• GIVEN REQUEST:
Write out the lines of each of the following records word for word, leaving out the pictures.

• PROVIDED DATA:
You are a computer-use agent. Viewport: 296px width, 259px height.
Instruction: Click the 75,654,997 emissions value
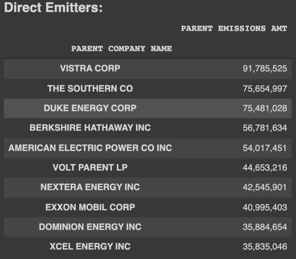(265, 89)
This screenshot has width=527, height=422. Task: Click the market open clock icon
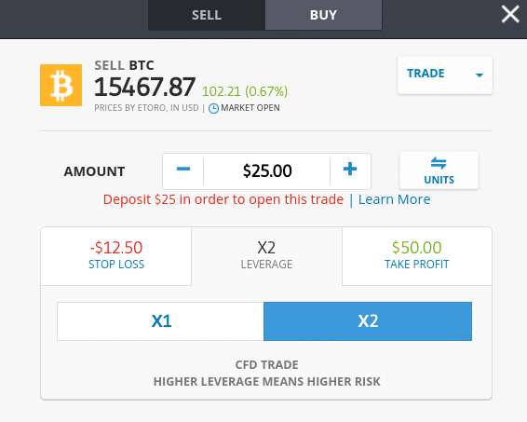click(x=213, y=108)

• WRITTEN REPLY:
You are a computer-use agent. Viewport: 296px width, 259px height.
Instruction: Click the 75,654,997 emissions value
(265, 89)
This screenshot has width=527, height=422. Task: Click the market open clock icon
click(x=213, y=108)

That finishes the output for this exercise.